Exercise: In the listing below, locate the line that contains "You are a GUI" and the line that contains "Task: Collapse the". Restate word for word those two lines and every line between them, and nothing else.

Excerpted records:
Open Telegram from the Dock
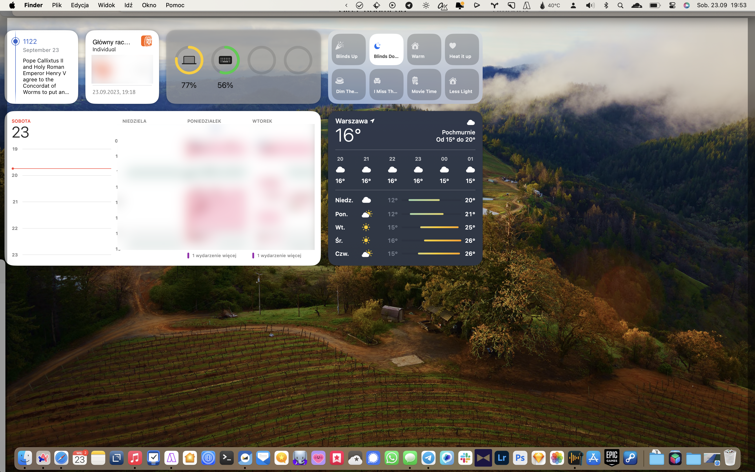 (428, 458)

---

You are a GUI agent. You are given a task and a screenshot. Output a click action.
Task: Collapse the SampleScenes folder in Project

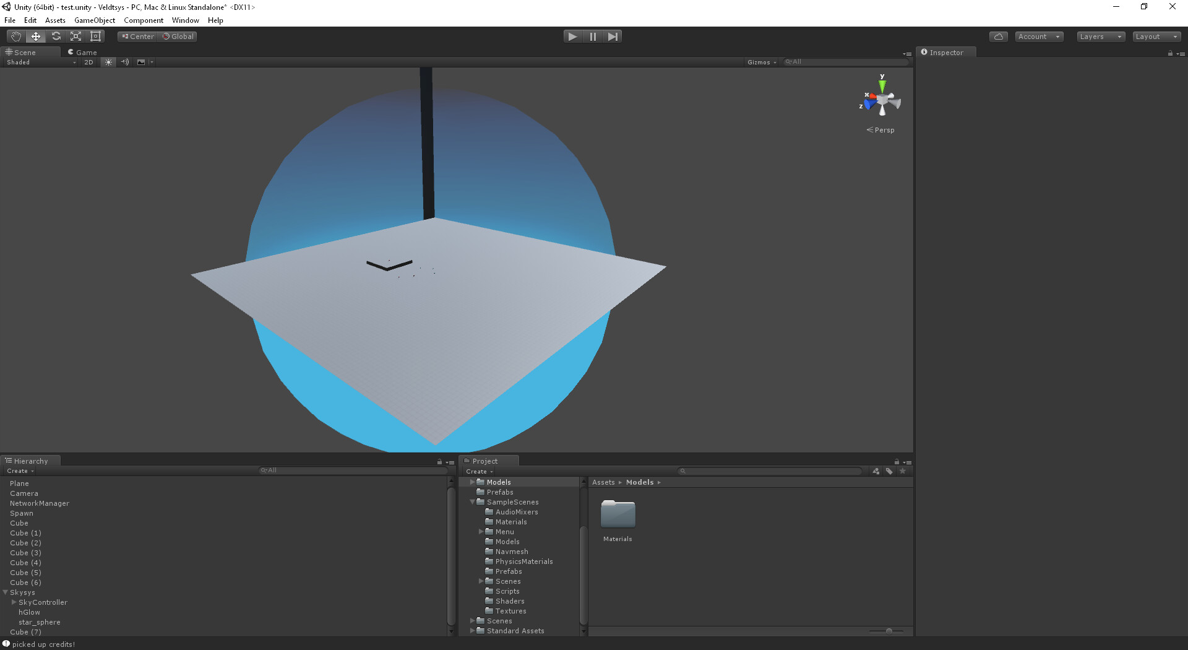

---

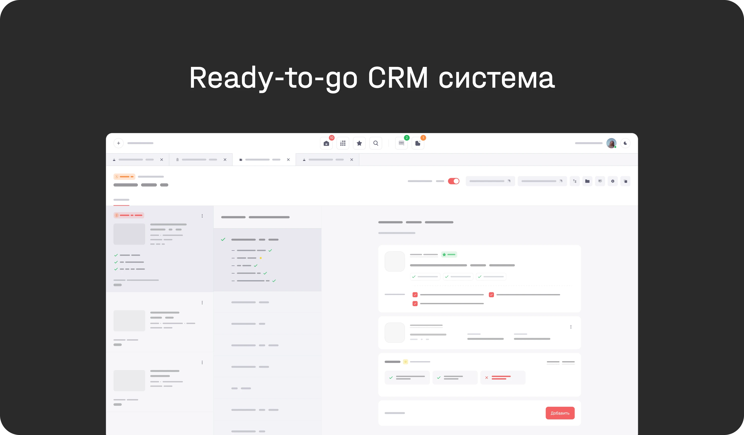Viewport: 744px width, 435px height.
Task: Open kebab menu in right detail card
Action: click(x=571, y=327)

Solution to the exercise:
You are a GUI agent. You are given a task and a screenshot. Output a click action.
Task: Collapse the SampleScenes folder in Project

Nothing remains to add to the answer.